Quem deve estar se revolvendo no seu túmulo em Florença é Nicolau Maquiavel [1469-1527], autor do verdadeiro Príncipe. Este tinha programa, a unificação da Itália, só alcançada quase quatro séculos mais tarde. Este tinha espessura, estudada no século passado por seu conterrâneo marxista Antonio Gramsci [1891-1937]. Caluniado pela reação italiana e europeia, reduzido a uma caricatura 'maquiavélica' que não guarda a menor semelhança consigo, ousou trazer a política do reino de Deus para o dos homens, enxergando-a como o grande combate entre humanos que ela é.

Os maias, para não falar dos morris, apequenam a política. Fazem dela uma coisa suja e abastardada como o esquema ao que tudo indica montado por Arruda no Distrito Federal. Quando pensam, pensam pequeno: como abafar o último escândalo, como arquitetar o próximo.
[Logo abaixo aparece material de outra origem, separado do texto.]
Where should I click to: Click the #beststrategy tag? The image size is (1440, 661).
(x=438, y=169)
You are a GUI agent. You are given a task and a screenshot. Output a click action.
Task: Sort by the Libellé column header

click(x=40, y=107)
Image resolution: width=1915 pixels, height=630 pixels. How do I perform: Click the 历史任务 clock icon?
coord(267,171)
A política não pode e não precisa ser isso. É o que os brasilienses em especial e os brasileiros vão aprendendo, estimulados pelo pensamento do velho Príncipe, mas sobretudo por sua própria, penosa, indignada mas instrutiva experiência. O quanto aprenderam, 2010 dirá.
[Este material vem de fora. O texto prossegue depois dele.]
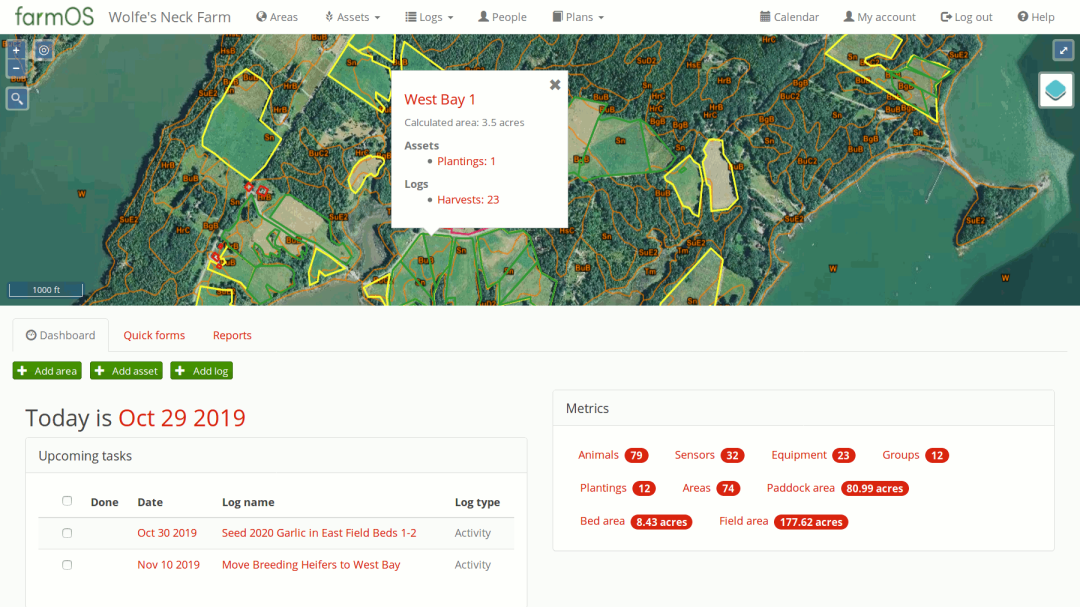The height and width of the screenshot is (607, 1080).
Task: Click the farmOS logo
Action: click(x=54, y=17)
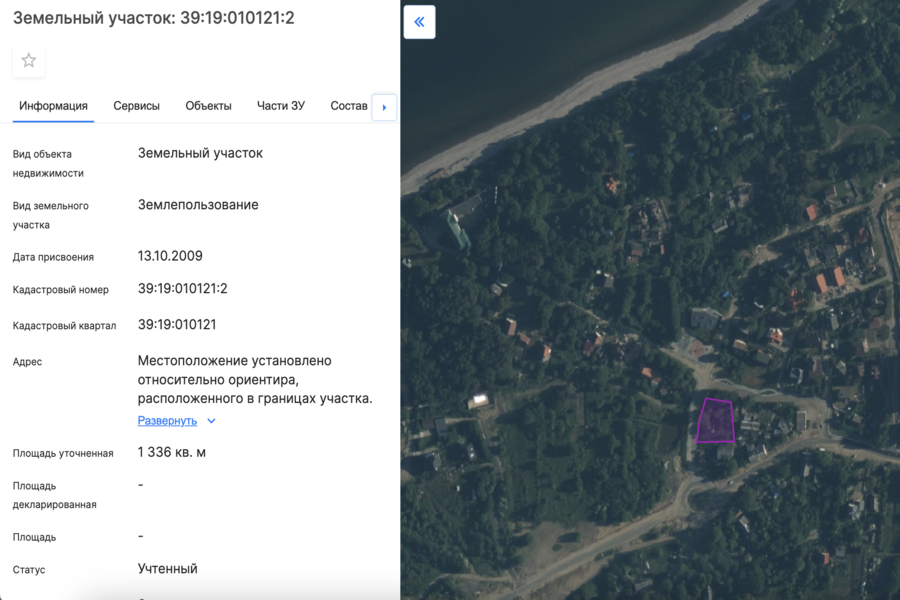900x600 pixels.
Task: Click the status value Учтенный
Action: (167, 569)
Para que o internauta tire suas próprias concluões, transcrevo abaixo a coluna de Cesar Maia na Folha deste sábado (5).

Novo príncipe

El Nuevo Príncipe (editora El Ateneo), de Dick Morris (coordenador de Clinton em 2006), é leitura básica para entender a complexidade da comunicação política dos governos, muito maior que a do marketing eleitoral, pois ocorre dia a dia. E se insere num universo diversificado, de imprensa, comunicação direta, boatos, opinião pública segmentada, contracomunicação da oposição e dos insatisfeitos e da internet.

Morris fala disso em Governar, na parte 2 de seu livro. Nele, trata de temas como popularidade cotidiana, exercício da liderança, agressividade ou conciliação, inércia burocrática, cuidar das costas (controlar seu partido), cortejar a oposição, grupos de pressão, buscar recursos e continuar sendo virtuoso, o mito da manipulação da mídia e como sobreviver a um escândalo.

A este último ponto Morris dedica atenção. "Não há como ganhar na cobertura de um escândalo. A única maneira de sair vivo é falar a verdade, aguentar o tranco e avançar". Com vasta experiência junto à imprensa dos EUA, lembra que, quando ela abre um escândalo, tem munição guardada para os próximos dias. Os editores fatiam a matéria, pedaço a pedaço, para a cada dia ter uma nova revelação.

De nada adianta querer suturar o escândalo com uma negação reativa, pois virão outras logo depois, desmoralizando a defesa. E outros veículos entram com fatos novos, para desmentir. Para Morris, a chave é não mentir. O dano de mentir é mortal. "Uma mentira leva a outra, e o que era uma incomodidade passa a ser obstrução criminal à Justiça".

A força de um escândalo é a sua importância política. As pessoas perdoam muito mais aqueles fatos sem relação com o ato de governar.

E ir acompanhando a reação do público. "Se os eleitores se mostram verdadeiramente escandalizados com o que se diz que ele fez, é melhor que não tenha feito. Roubar dinheiro quase sempre não se perdoa".

Em outros tipos de escândalo, como os de comportamento, os eleitores se mostram mais suaves e compreensíveis. Os mais velhos são sempre menos tolerantes. Os de idade intermediária tendem a ser mais flexíveis, especialmente com escândalos de comportamento. Os eleitores jovens se fixam mais no caráter do governante. Assim, além da complexidade de enfrentar um escândalo, a comunicação de governo deve ser, pelo menos, etariamente segmentada.

Na medida em que o governante nada tenha a ver diretamente com o fato, que os responsáveis sejam de fato afastados por traição de confiança. Caso contrário, o próprio governo será contaminado e terá perdido precocemente a batalha de opinião pública e, assim, a batalha política.